The retailer has further partnerships to provide kits to the South African and West Indies international sides.
Beahon believes cricket should try to emulate the culture of football, where it is far more common for fans to buy replica shirts of their favourite team.
Castore’s deal with the ECB starts as the latter needs to address a racism scandal that rocked the sport last year, when former Yorkshire player Azeem Rafiq told parliament of the abuse he encountered in the county game.
The ECB has pledged to review the culture of the game to remove the “blight” of racism.
“I think the sport is going to go through a period of significant change,” Beahon says. “Those racism issues and allegations that remain ongoing will be a catalyst that the sport has to change; it’s right that it changes.
“We want to be part of sports categories that are going through changes, because [it] allows us to shape those changes.”

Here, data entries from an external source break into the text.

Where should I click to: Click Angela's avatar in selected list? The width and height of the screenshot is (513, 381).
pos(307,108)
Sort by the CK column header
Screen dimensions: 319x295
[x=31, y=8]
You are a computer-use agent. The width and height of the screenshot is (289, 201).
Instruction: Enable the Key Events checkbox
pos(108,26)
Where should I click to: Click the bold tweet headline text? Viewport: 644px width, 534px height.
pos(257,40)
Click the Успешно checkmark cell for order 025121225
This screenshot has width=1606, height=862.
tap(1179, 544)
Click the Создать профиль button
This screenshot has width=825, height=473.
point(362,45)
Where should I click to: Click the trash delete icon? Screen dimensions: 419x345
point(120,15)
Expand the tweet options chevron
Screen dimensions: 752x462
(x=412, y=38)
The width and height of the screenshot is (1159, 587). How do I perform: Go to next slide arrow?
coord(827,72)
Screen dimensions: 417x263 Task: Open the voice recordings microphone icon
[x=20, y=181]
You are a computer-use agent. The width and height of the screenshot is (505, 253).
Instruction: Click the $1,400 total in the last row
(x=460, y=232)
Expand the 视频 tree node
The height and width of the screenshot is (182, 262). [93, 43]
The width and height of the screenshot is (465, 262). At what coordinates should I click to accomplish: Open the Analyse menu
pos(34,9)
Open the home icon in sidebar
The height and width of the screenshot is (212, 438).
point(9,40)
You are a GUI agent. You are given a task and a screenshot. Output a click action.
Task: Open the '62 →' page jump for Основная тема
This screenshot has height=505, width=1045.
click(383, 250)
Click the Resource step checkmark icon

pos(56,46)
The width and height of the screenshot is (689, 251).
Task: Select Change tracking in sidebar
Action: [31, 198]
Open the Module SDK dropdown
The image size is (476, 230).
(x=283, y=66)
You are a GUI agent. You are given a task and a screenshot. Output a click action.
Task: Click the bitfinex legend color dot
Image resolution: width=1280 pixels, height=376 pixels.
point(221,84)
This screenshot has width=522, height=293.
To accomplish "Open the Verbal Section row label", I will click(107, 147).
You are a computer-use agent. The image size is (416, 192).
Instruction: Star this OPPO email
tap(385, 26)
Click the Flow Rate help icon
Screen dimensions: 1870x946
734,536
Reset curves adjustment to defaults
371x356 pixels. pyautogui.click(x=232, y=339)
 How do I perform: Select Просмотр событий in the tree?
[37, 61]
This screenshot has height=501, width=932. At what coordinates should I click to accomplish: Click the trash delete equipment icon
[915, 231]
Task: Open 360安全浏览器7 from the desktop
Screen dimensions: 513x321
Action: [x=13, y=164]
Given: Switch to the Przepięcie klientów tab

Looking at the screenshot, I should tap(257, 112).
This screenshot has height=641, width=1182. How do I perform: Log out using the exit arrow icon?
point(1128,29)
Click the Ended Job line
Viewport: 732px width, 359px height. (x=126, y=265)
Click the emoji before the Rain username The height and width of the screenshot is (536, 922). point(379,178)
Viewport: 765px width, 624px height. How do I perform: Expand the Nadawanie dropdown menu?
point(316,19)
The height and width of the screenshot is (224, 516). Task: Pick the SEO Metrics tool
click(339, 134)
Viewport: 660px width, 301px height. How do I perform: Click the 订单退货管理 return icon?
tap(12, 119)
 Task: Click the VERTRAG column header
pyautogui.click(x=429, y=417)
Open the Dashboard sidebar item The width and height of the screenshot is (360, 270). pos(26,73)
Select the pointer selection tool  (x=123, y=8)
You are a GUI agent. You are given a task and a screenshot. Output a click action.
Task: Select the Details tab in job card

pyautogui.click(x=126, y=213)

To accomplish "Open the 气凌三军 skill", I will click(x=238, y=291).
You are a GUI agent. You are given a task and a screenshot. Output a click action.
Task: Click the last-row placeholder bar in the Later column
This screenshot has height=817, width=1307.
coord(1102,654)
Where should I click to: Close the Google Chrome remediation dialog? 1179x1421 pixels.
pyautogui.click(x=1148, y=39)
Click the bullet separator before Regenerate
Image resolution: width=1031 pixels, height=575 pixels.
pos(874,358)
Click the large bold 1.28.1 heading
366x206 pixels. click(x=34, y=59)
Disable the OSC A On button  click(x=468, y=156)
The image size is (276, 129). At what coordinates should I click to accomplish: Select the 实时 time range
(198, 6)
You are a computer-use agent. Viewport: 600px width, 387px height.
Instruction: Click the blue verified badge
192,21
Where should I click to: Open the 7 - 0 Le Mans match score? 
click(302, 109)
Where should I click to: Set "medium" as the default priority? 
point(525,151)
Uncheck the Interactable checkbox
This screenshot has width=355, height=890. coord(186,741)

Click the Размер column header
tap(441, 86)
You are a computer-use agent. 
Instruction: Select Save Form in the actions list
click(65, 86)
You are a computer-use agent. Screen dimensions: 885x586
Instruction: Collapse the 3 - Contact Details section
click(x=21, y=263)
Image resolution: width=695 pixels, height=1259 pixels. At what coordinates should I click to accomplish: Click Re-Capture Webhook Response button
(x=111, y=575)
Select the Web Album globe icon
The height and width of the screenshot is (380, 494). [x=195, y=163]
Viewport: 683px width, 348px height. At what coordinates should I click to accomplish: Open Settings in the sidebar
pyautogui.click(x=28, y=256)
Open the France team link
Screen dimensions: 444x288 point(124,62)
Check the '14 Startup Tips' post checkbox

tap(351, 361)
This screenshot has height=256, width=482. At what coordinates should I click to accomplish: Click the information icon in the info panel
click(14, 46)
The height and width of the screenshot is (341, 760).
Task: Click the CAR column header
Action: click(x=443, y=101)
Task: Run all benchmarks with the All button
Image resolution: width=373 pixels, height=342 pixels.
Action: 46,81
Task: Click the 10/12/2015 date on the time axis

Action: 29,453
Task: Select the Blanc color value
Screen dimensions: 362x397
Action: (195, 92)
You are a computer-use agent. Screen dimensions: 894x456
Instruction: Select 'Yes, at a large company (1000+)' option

He highlights The Hundred as an example of how the game can move forward.
“It will appeal to a younger audience, it will appeal to people of a more diverse background, which is very positive for the long term,” Beahon says.
As he seeks new partnerships, he acknowledges the need to make decisions that are good for business, and not influenced by the powerful emotions of sport.
“We’re very focused on being disciplined and analytical in our decision making,” he says. “However, I would be lying if I said you don’t get some very special feelings of emotion and passion, and frankly joy, when you’re watching teams wear your logo . . . it’s indescribable when you experience those moments.”